** start DOCUMENT EXTRACT **

|O'Brien's family is threatened by an unexpected source.|
O'Brien is waiting with chocolates and a string of excuses for killing the plants when Keiko returns from a trip to the Fire Caves on Bajor. The chocolates are appreciated, the excuses unneeded... because Keiko's body has been taken over by a Pah-wraith, a spirit of Bajoran legend.
After demonstrating its ability to kill or cripple Keiko in a single second, the wraith makes its demands. O'Brien is given thirteen hours to make a series of adjustments to station operations. It's a tight deadline, allowing no room for distractions, deviations, or attempts to warn the command crew. If he finishes the work, he is promised his wife's safe return - but when Dax notices that system specs are "slightly off," O'Brien is trapped with a tight deadline and a search for a saboteur - Himself!
Capt. Sisko: Though his role is decidedly a supporting one, we do see his trust in O'Brien throughout the episode. Even at the end, he doesn't greet O'Brien with an immediate arrest - He just tells O'Brien that he has "a lot of explaining to do," with evident faith that the engineer will be able to explain his actions.
O'Brien: He gives into the wraith's demands, but he never stops trying to find a way to thwart it. Even as he performs the initial adjustments, he asks the computer to calculate how long it would take to render Keiko unconscious in various ways. He knows that for any method to stop the wraith before it can harm his wife, it has to be effective in less than a second - an interval that even a phaser set on "stun" isn't safely within. As the wraith's deadline gets nearer, O'Brien becomes steadily more desperate, finally abandoning his own hopes of covering his tracks in order to do what is needed to save those he loves.
Keiko: The wraith has access to Keiko's knowledge of O'Brien's personality, and recognizes that the only way to keep him from telling Sisko is to reinforce the threat against his family. There are several instances of this throughout the show, but the most memorable has Keiko contacting him in a meeting to show that she is with their daughter, alone in their quarters. Rosalind Chao, who is often pushed into the fairly thankless "main character's wife" role, seems to enjoy sinking her teeeth into some villainy, and the way she shifts from the cheerful wife to the icy enemy - sometimes with as little as a sideways look - is highly entertaining.

** end DOCUMENT EXTRACT **
** start DATASET RECORDS **

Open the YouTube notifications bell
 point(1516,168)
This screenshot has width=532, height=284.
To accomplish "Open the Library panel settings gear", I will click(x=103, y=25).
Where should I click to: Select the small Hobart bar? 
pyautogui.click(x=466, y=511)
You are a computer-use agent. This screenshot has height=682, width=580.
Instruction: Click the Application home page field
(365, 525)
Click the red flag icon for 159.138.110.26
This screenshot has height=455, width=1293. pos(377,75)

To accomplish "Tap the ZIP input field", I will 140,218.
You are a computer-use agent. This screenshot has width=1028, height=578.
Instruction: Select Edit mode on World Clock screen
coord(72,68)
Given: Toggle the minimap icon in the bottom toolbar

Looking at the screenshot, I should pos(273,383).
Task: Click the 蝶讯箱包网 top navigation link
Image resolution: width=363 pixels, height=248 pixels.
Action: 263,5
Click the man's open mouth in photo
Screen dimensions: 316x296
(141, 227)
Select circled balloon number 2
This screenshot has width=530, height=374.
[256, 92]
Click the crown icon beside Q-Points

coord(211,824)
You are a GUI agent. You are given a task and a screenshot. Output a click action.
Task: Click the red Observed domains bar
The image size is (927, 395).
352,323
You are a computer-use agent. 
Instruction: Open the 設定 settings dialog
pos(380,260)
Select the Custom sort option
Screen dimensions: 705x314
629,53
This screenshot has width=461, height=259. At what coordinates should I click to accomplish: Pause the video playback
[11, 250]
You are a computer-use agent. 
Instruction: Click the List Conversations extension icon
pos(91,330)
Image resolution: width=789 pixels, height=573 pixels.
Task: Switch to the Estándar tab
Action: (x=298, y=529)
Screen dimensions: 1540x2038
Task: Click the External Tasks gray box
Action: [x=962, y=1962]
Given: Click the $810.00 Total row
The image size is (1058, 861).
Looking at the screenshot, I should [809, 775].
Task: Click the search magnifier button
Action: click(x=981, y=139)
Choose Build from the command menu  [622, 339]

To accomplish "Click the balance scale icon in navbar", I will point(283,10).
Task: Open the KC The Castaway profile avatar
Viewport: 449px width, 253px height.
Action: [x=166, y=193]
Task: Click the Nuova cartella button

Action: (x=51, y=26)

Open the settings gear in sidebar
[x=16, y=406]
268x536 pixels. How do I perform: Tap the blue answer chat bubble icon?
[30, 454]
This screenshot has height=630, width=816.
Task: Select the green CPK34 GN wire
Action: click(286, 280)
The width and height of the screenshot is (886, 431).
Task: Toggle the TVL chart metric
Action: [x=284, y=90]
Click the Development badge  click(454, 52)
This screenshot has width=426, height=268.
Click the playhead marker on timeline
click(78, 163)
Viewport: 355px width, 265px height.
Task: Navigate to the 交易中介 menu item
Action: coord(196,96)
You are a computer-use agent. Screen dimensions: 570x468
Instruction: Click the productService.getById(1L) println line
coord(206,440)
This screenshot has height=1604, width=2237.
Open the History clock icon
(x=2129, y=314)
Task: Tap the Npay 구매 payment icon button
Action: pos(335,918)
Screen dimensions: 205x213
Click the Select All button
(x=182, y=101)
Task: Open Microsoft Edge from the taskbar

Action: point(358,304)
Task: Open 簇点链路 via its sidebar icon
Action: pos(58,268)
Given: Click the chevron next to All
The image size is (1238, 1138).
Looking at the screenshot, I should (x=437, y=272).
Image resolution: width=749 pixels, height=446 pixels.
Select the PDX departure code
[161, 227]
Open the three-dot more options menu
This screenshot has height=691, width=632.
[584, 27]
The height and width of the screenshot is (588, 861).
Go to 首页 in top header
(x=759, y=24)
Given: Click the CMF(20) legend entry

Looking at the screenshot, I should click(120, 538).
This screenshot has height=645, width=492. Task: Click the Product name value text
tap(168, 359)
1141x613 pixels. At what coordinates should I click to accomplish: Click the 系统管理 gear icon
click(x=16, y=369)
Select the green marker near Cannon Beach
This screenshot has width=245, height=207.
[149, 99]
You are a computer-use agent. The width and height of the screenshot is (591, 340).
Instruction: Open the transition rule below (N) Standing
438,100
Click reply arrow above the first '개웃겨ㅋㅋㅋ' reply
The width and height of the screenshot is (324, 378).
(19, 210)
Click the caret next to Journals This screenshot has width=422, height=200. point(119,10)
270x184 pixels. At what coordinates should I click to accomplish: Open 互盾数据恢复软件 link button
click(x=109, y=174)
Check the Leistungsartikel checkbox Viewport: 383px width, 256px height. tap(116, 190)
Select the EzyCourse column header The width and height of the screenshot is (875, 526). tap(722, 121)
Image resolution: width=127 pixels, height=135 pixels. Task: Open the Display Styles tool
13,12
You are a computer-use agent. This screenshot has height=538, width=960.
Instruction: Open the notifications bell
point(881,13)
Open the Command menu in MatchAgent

** end DATASET RECORDS **

TASKS TO COMPLETE:
• A. Translate this sentence from the episode review into Spanish: "It's a tight deadline, allowing no room for distractions, deviations, or attempts to warn the command crew."
• B. According to the episode review, how many hours does the wraith give O'Brien to make the adjustments to station operations?
• C. Summarize the episode review in two sentences.

OUTPUTS:
• A. Es un plazo ajustado, que no deja lugar para distracciones, desviaciones ni intentos de advertir a la tripulación de mando.

• B. Thirteen hours.

• C. When Keiko returns from a trip to the Fire Caves on Bajor, her body has been taken over by a Pah-wraith, which shows it can kill or cripple her in a second and gives O'Brien thirteen hours to make a series of adjustments to station operations. O'Brien gives in to its demands while looking for a way to thwart it, and as the deadline nears he grows steadily more desperate, finally abandoning his hopes of covering his tracks in order to save those he loves.